Exercise description -> Rewrite all of the data below, changing every instance of "Open" to "Select" and leaving everything else unchanged. Omit the pictures from your answer.

Excerpted data ->
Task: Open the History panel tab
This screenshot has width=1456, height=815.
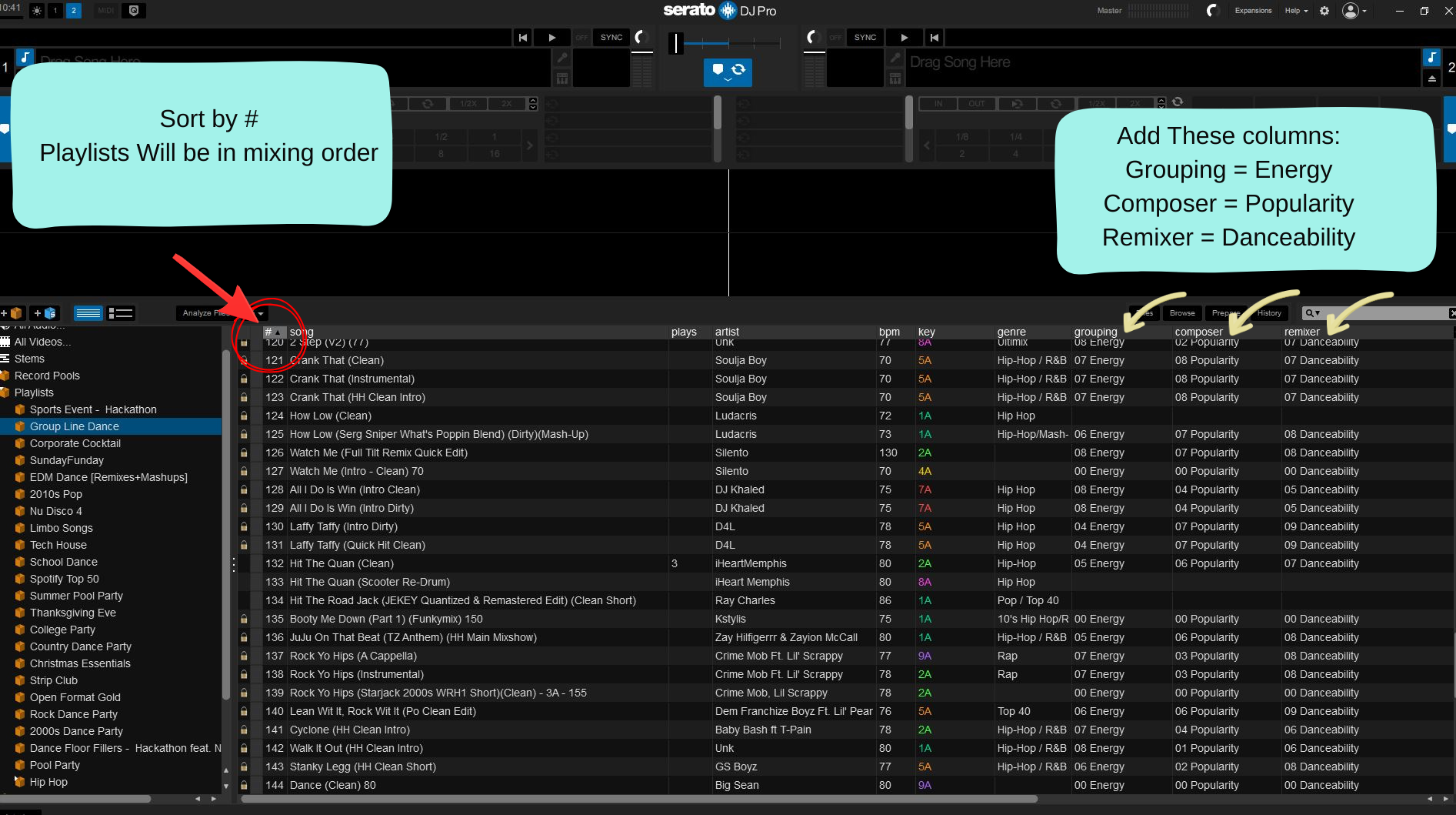Action: (x=1269, y=313)
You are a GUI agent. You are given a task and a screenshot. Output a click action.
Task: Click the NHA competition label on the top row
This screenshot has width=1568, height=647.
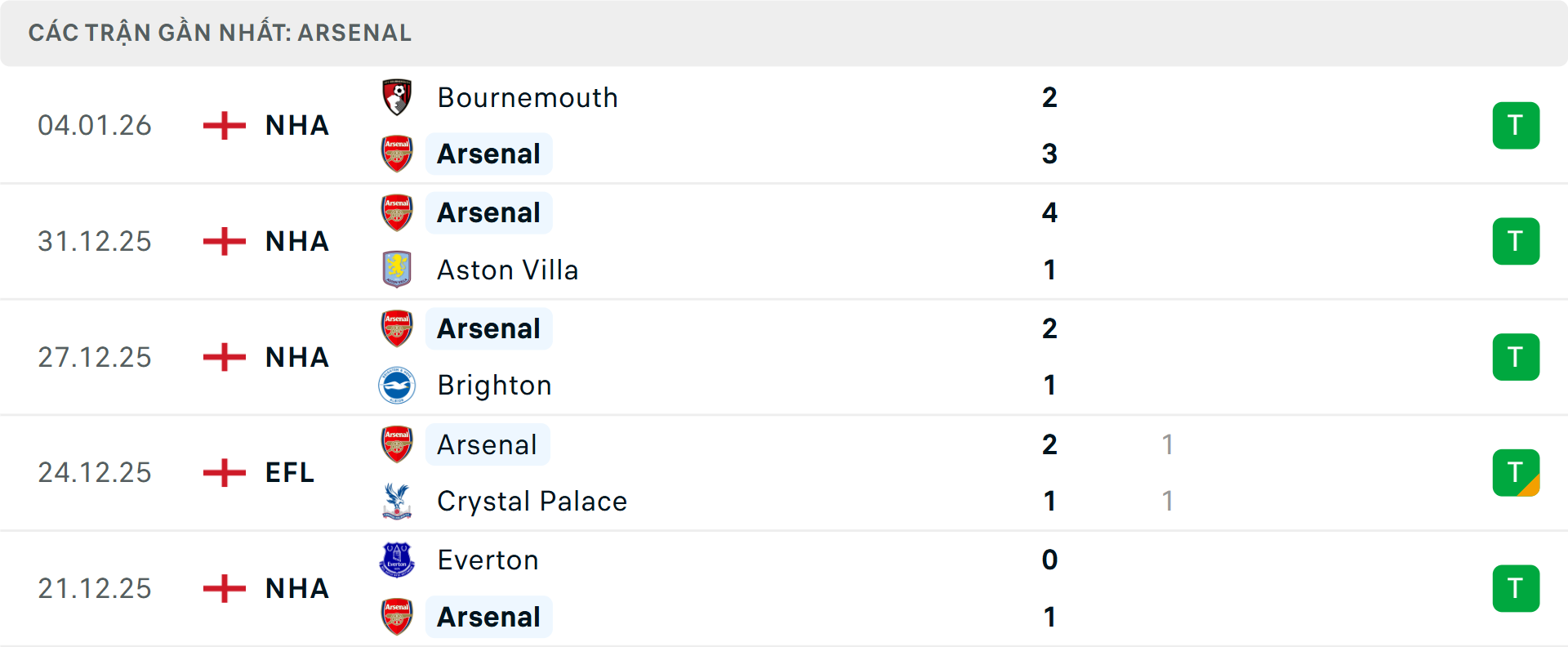(x=296, y=125)
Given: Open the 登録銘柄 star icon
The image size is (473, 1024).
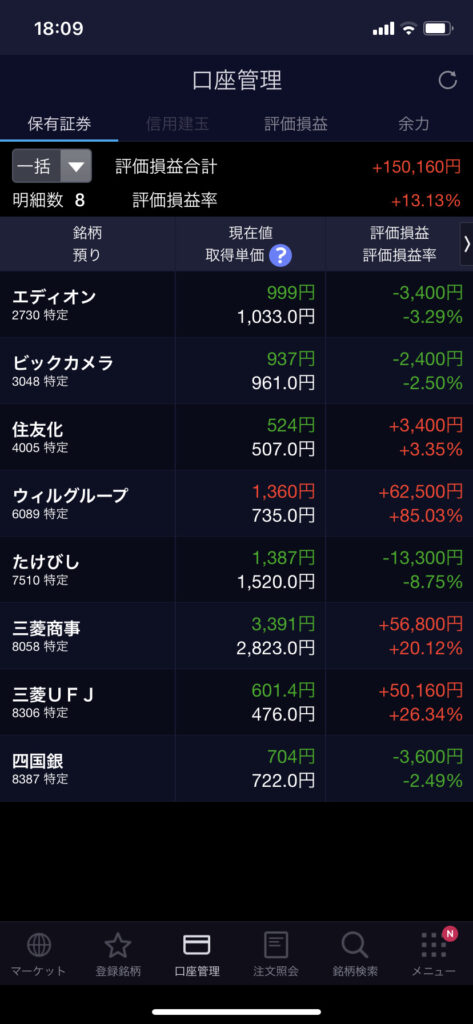Looking at the screenshot, I should click(x=118, y=944).
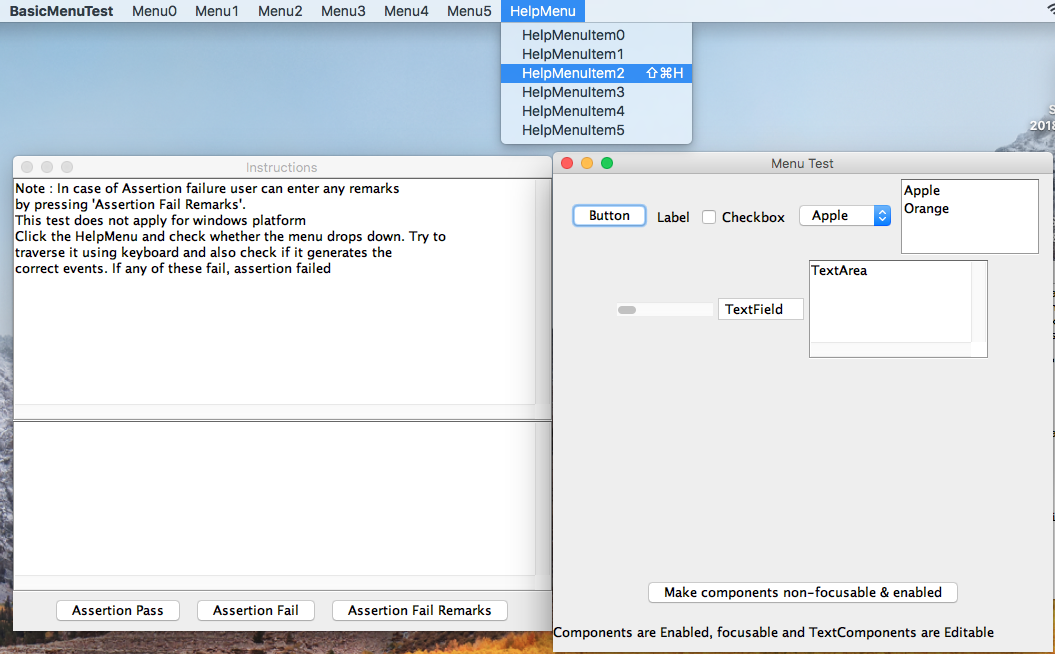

Solution to this exercise ->
Task: Select the History panel tab
This screenshot has width=1456, height=815.
Action: (x=1269, y=313)
You are a GUI agent. You are given a task and a screenshot. Output a click action.
Task: Click the NHA competition label on the top row
This screenshot has width=1568, height=647.
(x=296, y=125)
Given: Select the 登録銘柄 star icon
The image size is (473, 1024).
Looking at the screenshot, I should click(x=118, y=944).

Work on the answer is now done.